David Cameron est un homme très occupé : après avoir été élu de justesse Premier ministre du Royaume-Uni en 2010, il brigue un second mandat et sera soumis au vote des Britanniques le 7 mai prochain.

Son image énergique et moderne lui a permis de remettre son parti au pouvoir après treize années passées dans l’opposition. S’il a su jouer des apparences, il ne tranche en réalité pas vraiment avec l’ancienne ligne politique des conservateurs ; il est profondément eurosceptique, issu d’un milieu privilégié et prône un rôle minime de l’Etat. Il a mis la Grande-Bretagne au régime sec pendant cinq ans et en tire des résultats discutables.

David Cameron

Cameron aime les médias, où il apparaît décontracté, souriant, accessible. Il laisse régulièrement entrer les caméras dans l’intimité de sa vie de famille et a su émouvoir la Grande-Bretagne en évoquant la mort en 2009 de son fils handicapé âgé de six ans. Jouer avec les apparences et les images, c’est sûrement ce qu’il sait faire de mieux.

David Cameron

David Cameron et son épouse Samantha devant le 10, Downing Street.

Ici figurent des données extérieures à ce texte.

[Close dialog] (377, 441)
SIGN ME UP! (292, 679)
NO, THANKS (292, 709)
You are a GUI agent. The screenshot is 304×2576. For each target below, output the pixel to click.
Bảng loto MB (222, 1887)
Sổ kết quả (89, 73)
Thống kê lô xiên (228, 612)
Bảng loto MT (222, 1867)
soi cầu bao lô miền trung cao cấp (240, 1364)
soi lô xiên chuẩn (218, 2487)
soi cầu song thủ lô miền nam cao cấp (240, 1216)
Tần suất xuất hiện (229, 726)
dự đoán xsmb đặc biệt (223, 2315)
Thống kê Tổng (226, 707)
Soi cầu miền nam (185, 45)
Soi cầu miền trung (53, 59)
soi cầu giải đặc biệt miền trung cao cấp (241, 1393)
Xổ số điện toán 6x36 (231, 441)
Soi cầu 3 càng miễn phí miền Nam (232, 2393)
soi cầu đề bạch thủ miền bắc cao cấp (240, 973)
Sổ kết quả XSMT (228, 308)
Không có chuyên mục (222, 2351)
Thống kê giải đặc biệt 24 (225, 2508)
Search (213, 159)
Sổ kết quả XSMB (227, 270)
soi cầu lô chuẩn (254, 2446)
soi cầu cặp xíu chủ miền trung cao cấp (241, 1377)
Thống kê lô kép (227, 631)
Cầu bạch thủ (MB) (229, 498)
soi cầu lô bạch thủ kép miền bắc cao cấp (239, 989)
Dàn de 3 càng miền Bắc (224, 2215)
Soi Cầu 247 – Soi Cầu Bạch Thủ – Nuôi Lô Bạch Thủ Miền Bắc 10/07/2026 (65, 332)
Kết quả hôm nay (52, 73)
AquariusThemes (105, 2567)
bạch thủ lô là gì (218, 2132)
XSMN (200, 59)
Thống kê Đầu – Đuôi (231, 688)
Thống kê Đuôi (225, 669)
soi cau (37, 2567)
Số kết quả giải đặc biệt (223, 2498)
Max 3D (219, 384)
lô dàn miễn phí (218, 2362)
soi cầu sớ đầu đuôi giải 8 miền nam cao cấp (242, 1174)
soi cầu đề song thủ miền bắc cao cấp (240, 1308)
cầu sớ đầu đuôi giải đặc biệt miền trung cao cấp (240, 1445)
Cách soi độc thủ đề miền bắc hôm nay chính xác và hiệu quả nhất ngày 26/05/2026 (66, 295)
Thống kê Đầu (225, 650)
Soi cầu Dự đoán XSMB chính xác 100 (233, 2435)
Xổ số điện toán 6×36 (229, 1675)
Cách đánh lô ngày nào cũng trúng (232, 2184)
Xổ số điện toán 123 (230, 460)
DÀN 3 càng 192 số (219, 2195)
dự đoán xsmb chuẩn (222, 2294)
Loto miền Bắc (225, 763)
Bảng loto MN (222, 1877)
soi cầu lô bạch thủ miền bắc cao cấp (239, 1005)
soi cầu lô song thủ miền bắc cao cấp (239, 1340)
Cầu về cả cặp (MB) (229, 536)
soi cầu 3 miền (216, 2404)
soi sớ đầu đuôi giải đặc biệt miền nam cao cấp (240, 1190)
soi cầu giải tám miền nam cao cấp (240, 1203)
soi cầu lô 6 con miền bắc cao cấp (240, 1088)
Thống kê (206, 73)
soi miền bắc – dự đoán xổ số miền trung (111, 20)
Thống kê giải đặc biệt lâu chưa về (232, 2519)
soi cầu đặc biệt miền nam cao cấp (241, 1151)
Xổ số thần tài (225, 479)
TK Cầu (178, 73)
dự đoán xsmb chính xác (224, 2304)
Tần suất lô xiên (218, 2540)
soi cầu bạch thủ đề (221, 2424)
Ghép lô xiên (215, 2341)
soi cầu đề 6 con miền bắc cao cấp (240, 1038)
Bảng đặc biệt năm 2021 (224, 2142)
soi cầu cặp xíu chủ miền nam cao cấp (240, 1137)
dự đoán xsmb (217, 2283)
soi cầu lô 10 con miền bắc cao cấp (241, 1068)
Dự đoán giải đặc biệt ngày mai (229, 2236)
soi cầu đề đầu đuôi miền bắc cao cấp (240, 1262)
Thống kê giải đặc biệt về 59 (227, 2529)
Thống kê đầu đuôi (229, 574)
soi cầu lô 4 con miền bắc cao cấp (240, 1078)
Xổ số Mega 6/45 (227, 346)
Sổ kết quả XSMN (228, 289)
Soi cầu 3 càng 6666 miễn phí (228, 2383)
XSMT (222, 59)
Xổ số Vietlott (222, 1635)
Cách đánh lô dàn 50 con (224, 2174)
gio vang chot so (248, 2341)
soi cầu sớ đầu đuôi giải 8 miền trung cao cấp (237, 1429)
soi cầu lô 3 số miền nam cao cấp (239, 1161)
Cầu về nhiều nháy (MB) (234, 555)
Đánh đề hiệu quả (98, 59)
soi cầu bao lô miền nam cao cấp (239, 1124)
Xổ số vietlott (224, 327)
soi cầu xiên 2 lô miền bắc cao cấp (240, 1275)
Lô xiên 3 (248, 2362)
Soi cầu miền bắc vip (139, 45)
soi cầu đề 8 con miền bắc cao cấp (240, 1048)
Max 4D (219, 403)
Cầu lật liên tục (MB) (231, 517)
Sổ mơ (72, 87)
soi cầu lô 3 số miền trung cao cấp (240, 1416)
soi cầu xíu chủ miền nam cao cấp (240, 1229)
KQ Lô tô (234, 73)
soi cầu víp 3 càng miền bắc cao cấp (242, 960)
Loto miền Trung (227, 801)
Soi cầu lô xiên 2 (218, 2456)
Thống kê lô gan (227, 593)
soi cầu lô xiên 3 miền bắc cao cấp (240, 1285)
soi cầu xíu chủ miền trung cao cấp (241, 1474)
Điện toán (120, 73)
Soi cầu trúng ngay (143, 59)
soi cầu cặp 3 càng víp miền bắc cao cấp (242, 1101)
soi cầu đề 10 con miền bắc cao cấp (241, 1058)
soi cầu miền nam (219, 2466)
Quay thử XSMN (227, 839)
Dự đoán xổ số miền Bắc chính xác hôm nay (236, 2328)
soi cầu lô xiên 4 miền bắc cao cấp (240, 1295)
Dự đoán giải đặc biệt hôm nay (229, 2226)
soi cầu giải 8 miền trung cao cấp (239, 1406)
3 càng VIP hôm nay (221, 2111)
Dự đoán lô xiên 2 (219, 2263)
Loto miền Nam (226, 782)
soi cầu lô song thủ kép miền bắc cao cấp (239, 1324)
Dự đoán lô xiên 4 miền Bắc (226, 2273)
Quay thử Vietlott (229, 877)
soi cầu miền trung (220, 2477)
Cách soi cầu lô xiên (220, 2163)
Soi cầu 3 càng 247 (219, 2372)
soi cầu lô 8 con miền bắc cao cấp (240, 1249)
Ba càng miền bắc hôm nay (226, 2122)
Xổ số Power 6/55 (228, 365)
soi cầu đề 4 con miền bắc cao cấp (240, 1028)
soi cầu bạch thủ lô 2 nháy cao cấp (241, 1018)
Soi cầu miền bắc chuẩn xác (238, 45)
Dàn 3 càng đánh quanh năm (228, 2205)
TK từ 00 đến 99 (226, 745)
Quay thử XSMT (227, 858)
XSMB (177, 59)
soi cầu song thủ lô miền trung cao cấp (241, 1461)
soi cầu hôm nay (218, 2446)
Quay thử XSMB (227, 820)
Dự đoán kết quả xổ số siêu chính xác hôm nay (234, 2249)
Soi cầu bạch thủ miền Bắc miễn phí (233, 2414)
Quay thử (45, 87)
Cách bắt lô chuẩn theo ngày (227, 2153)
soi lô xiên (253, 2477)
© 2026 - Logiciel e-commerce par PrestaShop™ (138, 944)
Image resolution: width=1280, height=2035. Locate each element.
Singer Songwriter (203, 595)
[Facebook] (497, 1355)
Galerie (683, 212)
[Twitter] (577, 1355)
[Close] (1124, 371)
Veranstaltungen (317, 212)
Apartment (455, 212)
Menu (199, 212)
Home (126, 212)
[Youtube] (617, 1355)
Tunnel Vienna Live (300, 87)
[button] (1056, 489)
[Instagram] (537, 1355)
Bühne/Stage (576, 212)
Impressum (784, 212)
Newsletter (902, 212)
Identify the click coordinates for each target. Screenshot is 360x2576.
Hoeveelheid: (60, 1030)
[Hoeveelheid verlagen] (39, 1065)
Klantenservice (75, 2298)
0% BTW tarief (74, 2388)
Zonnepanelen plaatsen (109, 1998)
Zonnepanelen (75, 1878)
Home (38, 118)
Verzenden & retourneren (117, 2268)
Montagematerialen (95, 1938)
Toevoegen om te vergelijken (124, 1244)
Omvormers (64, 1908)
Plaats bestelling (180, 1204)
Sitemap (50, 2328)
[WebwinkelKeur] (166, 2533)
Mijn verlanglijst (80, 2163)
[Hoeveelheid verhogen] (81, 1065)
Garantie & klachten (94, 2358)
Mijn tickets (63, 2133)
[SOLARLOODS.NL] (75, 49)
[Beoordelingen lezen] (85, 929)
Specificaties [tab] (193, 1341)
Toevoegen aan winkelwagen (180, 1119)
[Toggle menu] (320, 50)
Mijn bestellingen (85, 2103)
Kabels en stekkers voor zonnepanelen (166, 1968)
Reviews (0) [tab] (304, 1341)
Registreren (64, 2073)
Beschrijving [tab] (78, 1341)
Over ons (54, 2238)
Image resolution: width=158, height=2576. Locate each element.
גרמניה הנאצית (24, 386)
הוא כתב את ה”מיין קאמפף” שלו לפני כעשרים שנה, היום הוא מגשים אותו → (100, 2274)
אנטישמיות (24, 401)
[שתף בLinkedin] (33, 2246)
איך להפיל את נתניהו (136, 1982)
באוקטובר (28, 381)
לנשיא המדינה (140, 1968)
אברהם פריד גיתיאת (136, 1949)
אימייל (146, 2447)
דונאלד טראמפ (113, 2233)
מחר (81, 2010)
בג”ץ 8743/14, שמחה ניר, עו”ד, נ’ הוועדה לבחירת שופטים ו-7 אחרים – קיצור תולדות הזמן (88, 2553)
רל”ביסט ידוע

En pleine campagne électorale, il accepte d’ouvrir les portes du 10 Downing Street, la résidence des chefs de gouvernement britannique, au journal The Sun. Un mini-reportage d’une dizaine de minutes où l’on aperçoit le Premier ministre en plein travail dès 7 heures du matin, où les documents officiels côtoient brosses à dents et autres boîtes de céréales. Il y a de quoi surprendre pour un chef d’Etat conservateur.

Soucieux de donner une image proche du peuple, Cameron regrette de ne plus pouvoir sortir de chez lui le week-end pour acheter le journal ou se promener dans un parc. Une situation qu’il qualifie, avec un accent tout droit sorti d’Oxford, de “curieuse” .

David Cameron

David Cameron au Lord Mayor of London’s Banquet.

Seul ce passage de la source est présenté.